What Should be the Focal Point in Bespoke Kitchen Design?

With bespoke kitchen design, there are so many approaches to deciding the focal point of a kitchen. It will depend on the house, its period, the requirements of the household – their habits and their desired aesthetic.

Historically, the obvious focal point in a kitchen is the solid fuel range to cook on. An Aga stuck in a fireplace is a quintessential focal point in a traditional English country house.  The Aga or stove was critical not only for cooking but as a source of heating the kitchen. Its focus was accentuated further by a chimney cowl to ventilate it.  The range remains an obvious and appropriate choice as the focal point of a kitchen, so much so that we create other features around the range to increase the focus.

Bespoke kitchen design with Artichoke's glossy painted cook's table
The beautiful stone mantel was introduced to create a focal point of the range cooker

Life with no heating

In other rooms in period homes, the fireplace was also the natural focal point – life without central heating was cold and therefore furniture was arranged in a way to take maximum advantage of the heat source.  In new houses and with 21st century technology like underfloor heating, this is no longer the case.  This brings possibilities for alternative focal points like views or art in both the kitchen and the rest of the house.

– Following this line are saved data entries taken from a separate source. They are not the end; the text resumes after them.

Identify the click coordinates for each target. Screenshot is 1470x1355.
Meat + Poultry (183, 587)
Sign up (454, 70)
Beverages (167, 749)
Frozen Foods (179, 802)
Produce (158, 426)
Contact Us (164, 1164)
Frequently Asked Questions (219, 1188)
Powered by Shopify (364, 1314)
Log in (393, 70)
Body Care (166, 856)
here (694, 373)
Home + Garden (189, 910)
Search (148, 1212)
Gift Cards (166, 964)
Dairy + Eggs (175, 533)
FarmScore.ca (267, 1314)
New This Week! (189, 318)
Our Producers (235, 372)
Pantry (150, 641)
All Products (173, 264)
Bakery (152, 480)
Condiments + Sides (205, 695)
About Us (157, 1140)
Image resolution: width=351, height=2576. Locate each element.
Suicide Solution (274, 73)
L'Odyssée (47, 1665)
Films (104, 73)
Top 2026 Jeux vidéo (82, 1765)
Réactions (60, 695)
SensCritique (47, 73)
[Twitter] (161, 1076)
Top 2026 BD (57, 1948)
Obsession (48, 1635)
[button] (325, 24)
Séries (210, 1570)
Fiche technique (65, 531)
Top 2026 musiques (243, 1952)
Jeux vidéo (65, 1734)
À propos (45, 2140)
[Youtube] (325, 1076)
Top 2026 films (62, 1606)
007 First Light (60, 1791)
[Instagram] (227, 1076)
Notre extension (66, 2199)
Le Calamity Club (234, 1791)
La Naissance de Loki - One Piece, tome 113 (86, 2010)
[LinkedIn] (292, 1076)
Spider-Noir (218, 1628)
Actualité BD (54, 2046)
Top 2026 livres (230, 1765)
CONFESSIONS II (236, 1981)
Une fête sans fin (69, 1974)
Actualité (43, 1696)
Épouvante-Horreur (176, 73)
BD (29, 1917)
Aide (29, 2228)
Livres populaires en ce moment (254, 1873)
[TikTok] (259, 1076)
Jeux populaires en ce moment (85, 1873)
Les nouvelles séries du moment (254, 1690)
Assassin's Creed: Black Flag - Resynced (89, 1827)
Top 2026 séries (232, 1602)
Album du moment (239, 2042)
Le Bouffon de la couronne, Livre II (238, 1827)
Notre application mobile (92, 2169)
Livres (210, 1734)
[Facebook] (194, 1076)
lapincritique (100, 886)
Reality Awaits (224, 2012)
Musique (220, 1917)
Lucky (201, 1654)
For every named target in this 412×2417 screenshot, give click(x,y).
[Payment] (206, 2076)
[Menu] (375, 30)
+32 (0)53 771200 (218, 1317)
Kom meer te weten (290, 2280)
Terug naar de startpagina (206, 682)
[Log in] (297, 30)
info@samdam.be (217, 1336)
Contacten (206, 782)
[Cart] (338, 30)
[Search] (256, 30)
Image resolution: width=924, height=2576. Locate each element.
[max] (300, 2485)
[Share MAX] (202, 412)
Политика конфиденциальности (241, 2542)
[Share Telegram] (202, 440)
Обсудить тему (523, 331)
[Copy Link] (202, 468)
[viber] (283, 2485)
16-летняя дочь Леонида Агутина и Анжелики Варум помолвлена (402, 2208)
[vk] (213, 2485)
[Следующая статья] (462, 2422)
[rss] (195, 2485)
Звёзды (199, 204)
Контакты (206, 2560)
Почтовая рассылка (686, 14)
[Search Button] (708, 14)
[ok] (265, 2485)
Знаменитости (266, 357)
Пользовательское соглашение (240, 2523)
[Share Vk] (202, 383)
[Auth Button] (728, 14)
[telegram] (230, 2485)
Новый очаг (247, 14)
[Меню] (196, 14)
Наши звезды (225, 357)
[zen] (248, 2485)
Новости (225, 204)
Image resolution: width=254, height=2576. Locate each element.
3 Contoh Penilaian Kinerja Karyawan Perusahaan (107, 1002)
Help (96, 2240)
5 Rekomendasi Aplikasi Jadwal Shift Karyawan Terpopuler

Bespoke kitchen design makes the most of garden views and sunlight
The orangery kitchen makes the most of garden views and spectacular light.

Modern living

Family life has evolved so that kitchens and the way we use them has changed. Even in grand houses, they are not just the preserve of servants but tend to be central to family life.  Kitchens are not simply practical spaces stuffed with cupboards.  Kitchens have become more like living rooms.

Bespoke kitchen design in this London apartment creates a wonderful kitchen and living space
A kitchen that’s easy to live in.

The heart of the home

Traditionally kitchens were small, located in the back of the house for logistical reasons. The purpose of a kitchen was entirely functional.  In our market, kitchens are much larger, often centrally located in the heart of the house.  They enjoy the best light and the best views.  Read more about how we move a kitchen in a listed building here.  The generous space allows more room to absorb the many functions associated with storing, preparing, and cooking food.  Kitchens such as these can afford to be more like living rooms.  Therefore, a focal point may well be a beautiful painting or a view – features that are not related to functional cooking equipment or storage.  Instead, the bespoke kitchen design deliberately emphasises a piece of art or decorative element like a fireplace.

Bespoke kitchen design creates an island in this Bristol kitchen.
The location of the fireplace interfered with the layout of this Bristol kitchen so we created a unique island as the focal point instead.

Ancillary rooms today

In large houses, ancillary rooms like pantries and sculleries can be useful in freeing up the kitchen, making it a more pleasant place to hang out and entertain. Kitchen storage, washing up, cooking and preparation can therefore be kept slightly separate.  It is very much a speciality of Artichoke to design such rooms.

Bespoke kitchen design can involve ancillary rooms like this pantry
Artichoke’s hand finishing gives depth and character to the timber.

The scullery

Recently we have been treating the scullery as a secondary focal point in our bespoke kitchen design. Washing up is an important element of kitchen tasks and is often neglected.  We believe, with a bit of flair and imagination, a scullery can be just as exciting a focal point.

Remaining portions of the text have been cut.